Start of EXTRACTED RECORDS

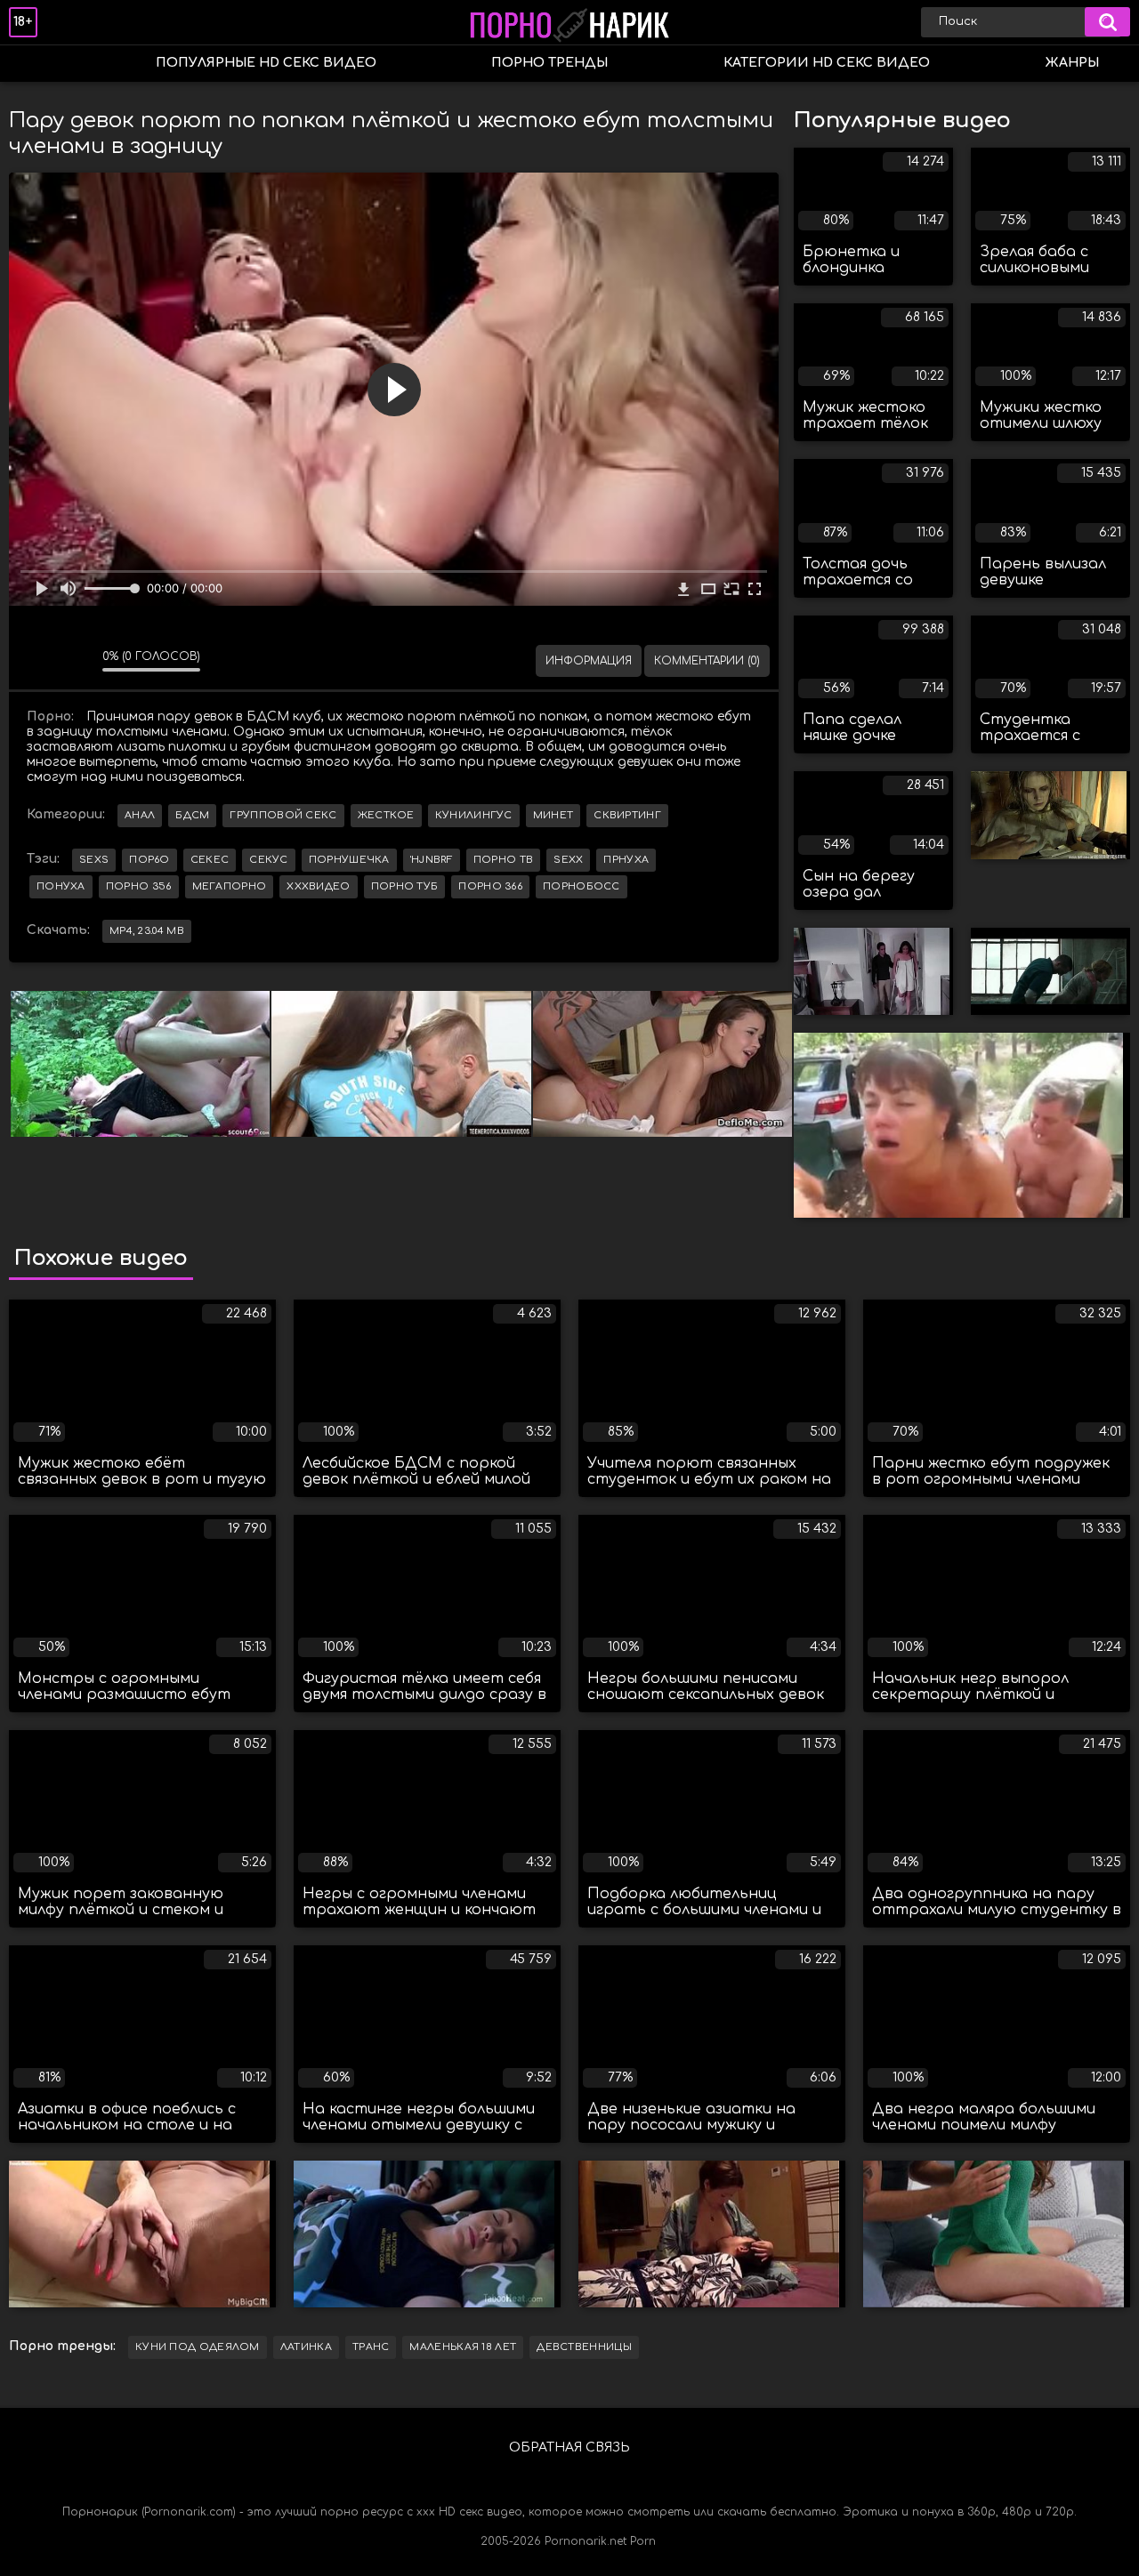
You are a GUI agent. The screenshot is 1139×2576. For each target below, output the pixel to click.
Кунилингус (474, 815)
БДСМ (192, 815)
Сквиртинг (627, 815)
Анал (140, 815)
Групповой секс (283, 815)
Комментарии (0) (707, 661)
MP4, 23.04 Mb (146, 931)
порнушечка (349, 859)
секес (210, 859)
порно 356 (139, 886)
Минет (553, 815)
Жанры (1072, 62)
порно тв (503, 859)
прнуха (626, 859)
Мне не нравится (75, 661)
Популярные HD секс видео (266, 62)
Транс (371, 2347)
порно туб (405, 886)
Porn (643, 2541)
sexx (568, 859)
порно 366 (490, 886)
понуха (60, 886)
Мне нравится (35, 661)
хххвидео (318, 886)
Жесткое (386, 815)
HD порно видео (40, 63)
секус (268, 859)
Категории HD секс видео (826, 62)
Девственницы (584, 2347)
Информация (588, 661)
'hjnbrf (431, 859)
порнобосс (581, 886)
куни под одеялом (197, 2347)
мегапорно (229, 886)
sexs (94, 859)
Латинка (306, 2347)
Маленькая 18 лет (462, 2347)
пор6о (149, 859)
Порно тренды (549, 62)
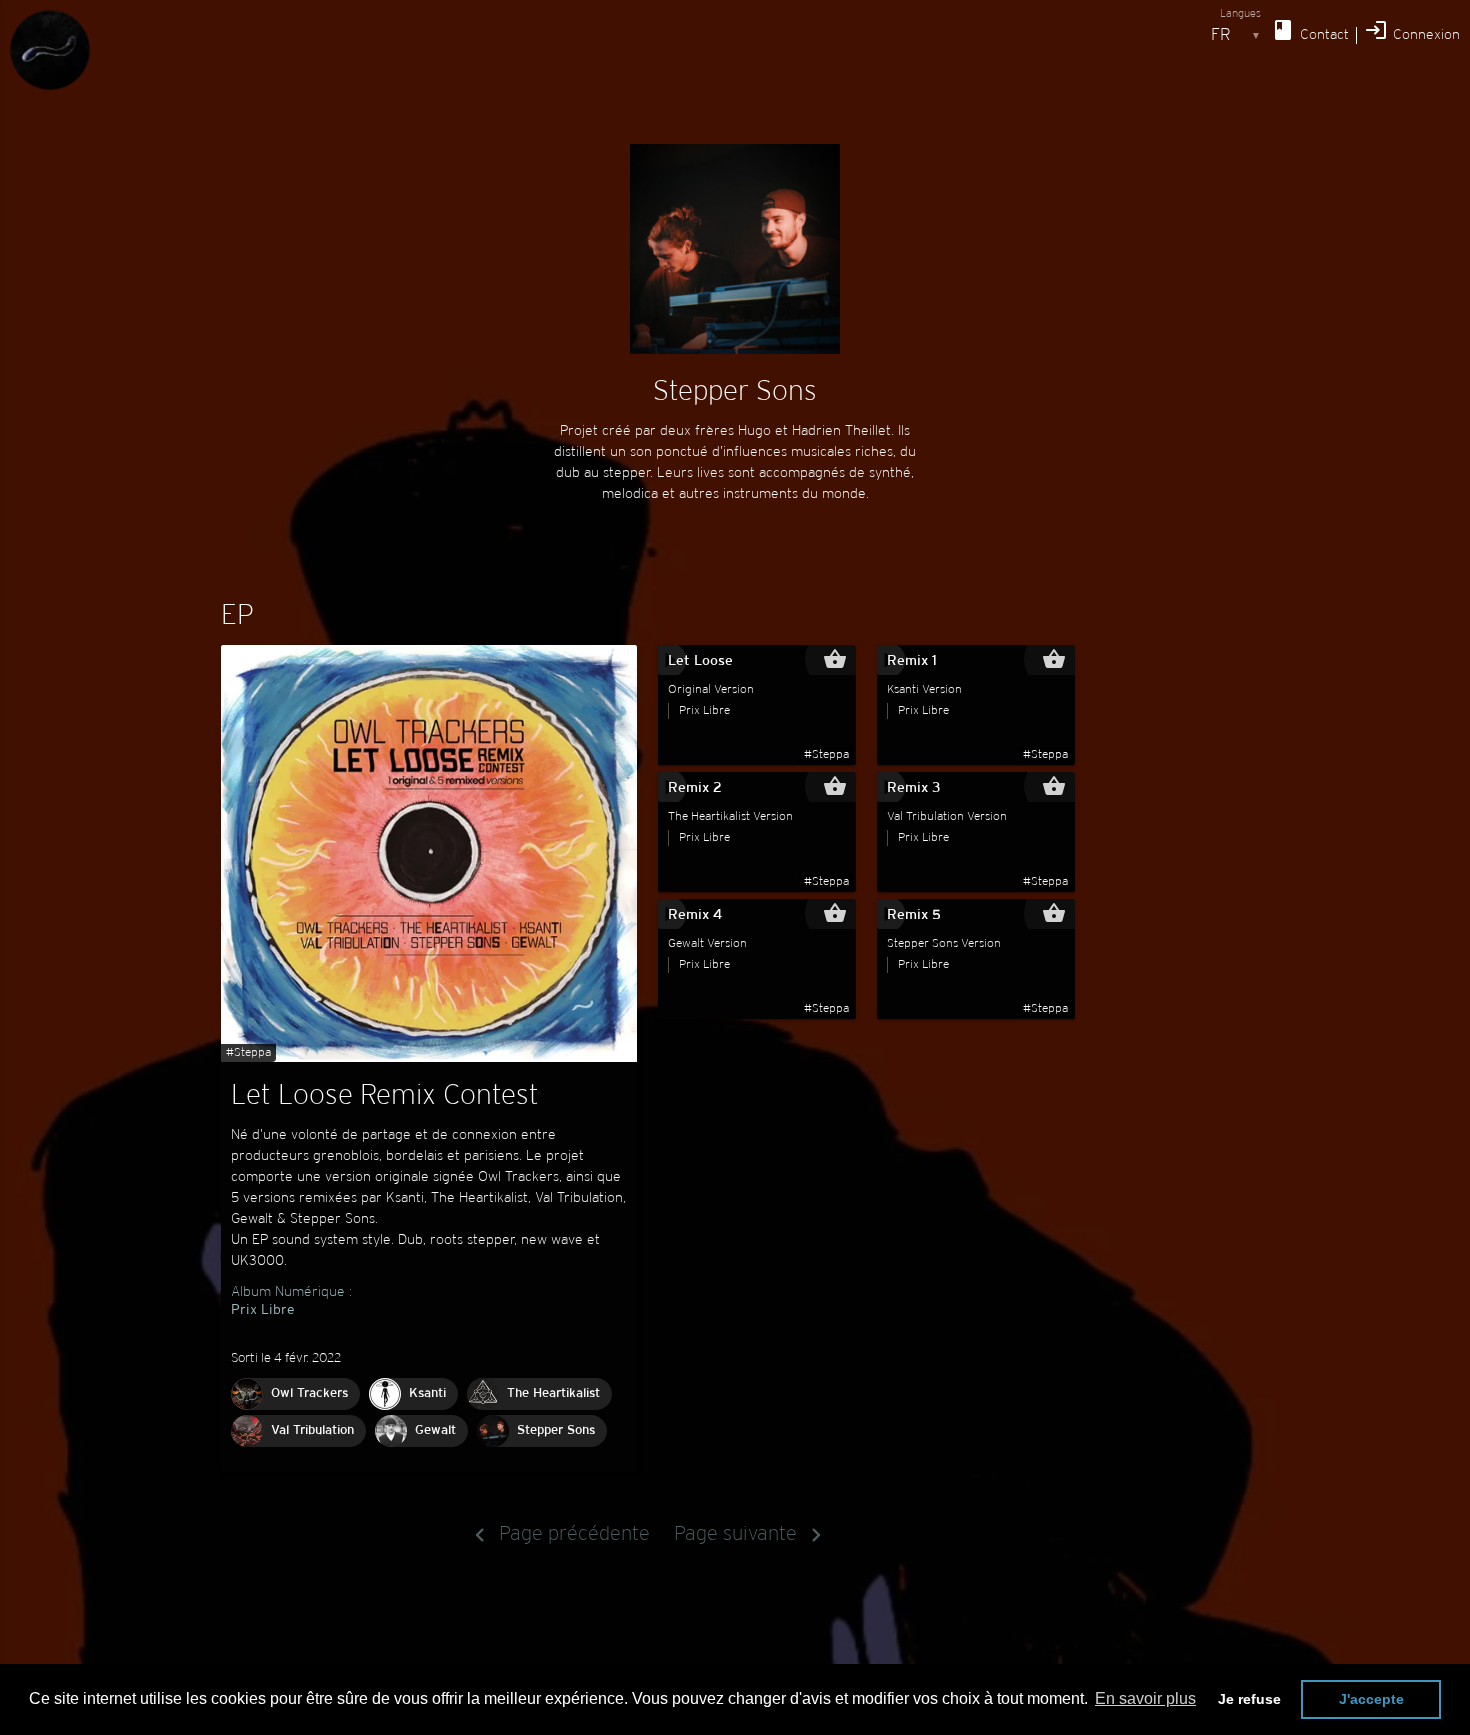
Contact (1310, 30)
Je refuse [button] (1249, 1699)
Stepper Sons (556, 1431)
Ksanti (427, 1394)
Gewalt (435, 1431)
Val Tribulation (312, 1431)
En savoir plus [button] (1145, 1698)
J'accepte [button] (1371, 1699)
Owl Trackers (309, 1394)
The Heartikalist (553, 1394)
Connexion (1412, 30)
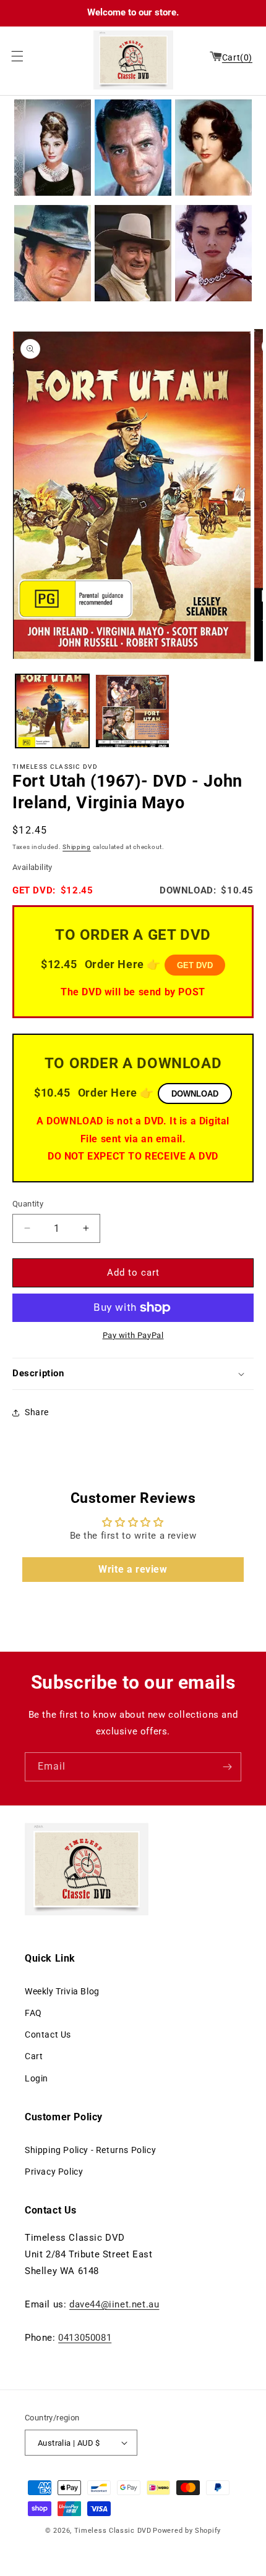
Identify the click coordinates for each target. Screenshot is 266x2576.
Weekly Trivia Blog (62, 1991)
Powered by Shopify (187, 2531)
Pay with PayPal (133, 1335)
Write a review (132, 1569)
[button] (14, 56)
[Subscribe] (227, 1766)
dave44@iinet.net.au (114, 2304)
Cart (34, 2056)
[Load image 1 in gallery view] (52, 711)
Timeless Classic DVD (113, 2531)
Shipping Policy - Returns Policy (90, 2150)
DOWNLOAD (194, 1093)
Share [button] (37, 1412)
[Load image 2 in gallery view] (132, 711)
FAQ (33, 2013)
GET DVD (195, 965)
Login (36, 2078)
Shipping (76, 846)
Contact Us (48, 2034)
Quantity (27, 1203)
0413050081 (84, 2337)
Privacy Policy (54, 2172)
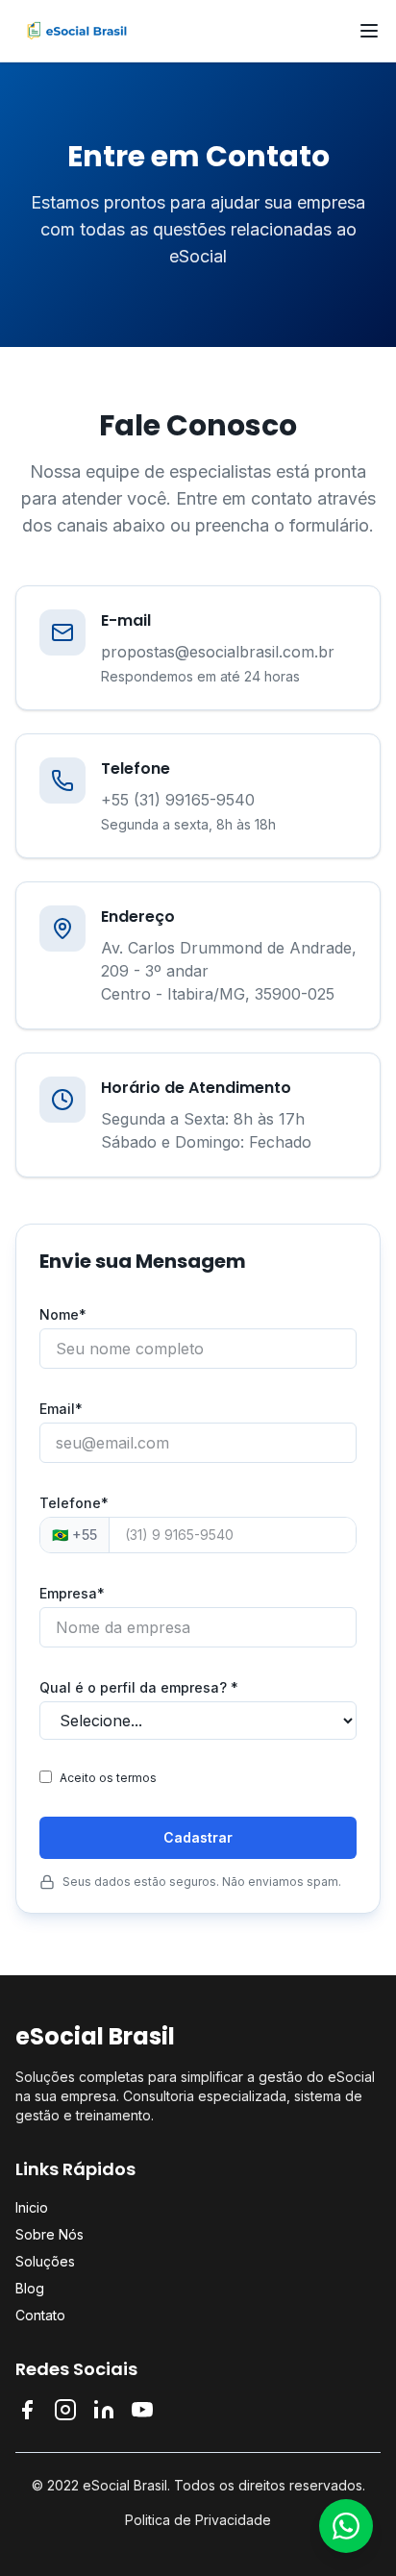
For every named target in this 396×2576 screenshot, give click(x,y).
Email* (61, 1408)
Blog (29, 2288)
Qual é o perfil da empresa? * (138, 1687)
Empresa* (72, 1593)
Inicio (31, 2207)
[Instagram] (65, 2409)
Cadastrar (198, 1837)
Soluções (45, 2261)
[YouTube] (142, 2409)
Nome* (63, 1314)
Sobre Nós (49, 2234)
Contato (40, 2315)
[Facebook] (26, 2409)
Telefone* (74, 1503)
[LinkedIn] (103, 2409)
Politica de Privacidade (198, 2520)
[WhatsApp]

End of EXTRACTED RECORDS

▸ PROBLEM DETAILS
Copy out the records above in full, exactly as written, but not the pictures.

▸ EXERCISE RESULT
You are a GUI agent. The screenshot is 1139×2576. For each target below, output the pixel to click.
Кунилингус (474, 815)
БДСМ (192, 815)
Сквиртинг (627, 815)
Анал (140, 815)
Групповой секс (283, 815)
Комментарии (0) (707, 661)
MP4, 23.04 Mb (146, 931)
порнушечка (349, 859)
секес (210, 859)
порно 356 (139, 886)
Минет (553, 815)
Жанры (1072, 62)
порно тв (503, 859)
прнуха (626, 859)
Мне не нравится (75, 661)
Популярные HD секс видео (266, 62)
Транс (371, 2347)
порно туб (405, 886)
Porn (643, 2541)
sexx (568, 859)
порно 366 (490, 886)
понуха (60, 886)
Мне нравится (35, 661)
хххвидео (318, 886)
Жесткое (386, 815)
HD порно видео (40, 63)
секус (268, 859)
Категории HD секс видео (826, 62)
Девственницы (584, 2347)
Информация (588, 661)
'hjnbrf (431, 859)
порнобосс (581, 886)
куни под одеялом (197, 2347)
мегапорно (229, 886)
sexs (94, 859)
Латинка (306, 2347)
Маленькая 18 лет (462, 2347)
пор6о (149, 859)
Порно тренды (549, 62)
Contact (1310, 30)
Je refuse [button] (1249, 1699)
Stepper Sons (556, 1431)
Ksanti (427, 1394)
Gewalt (435, 1431)
Val Tribulation (312, 1431)
En savoir plus [button] (1145, 1698)
J'accepte [button] (1371, 1699)
Owl Trackers (309, 1394)
The Heartikalist (553, 1394)
Connexion (1412, 30)
Identify the click coordinates for each target. Screenshot is 266x2576.
Weekly Trivia Blog (62, 1991)
Powered by Shopify (187, 2531)
Pay with PayPal (133, 1335)
Write a review (132, 1569)
[button] (14, 56)
[Subscribe] (227, 1766)
dave44@iinet.net.au (114, 2304)
Cart (34, 2056)
[Load image 1 in gallery view] (52, 711)
Timeless Classic DVD (113, 2531)
Shipping Policy - Returns Policy (90, 2150)
DOWNLOAD (194, 1093)
Share [button] (37, 1412)
[Load image 2 in gallery view] (132, 711)
FAQ (33, 2013)
GET DVD (195, 965)
Login (36, 2078)
Shipping (76, 846)
Contact Us (48, 2034)
Quantity (27, 1203)
0413050081 (84, 2337)
Privacy Policy (54, 2172)
For every named target in this 396×2576 screenshot, give click(x,y).
Email* (61, 1408)
Blog (29, 2288)
Qual é o perfil da empresa? * (138, 1687)
Empresa* (72, 1593)
Inicio (31, 2207)
[Instagram] (65, 2409)
Cadastrar (198, 1837)
Soluções (45, 2261)
[YouTube] (142, 2409)
Nome* (63, 1314)
Sobre Nós (49, 2234)
Contato (40, 2315)
[Facebook] (26, 2409)
Telefone* (74, 1503)
[LinkedIn] (103, 2409)
Politica de Privacidade (198, 2520)
[WhatsApp]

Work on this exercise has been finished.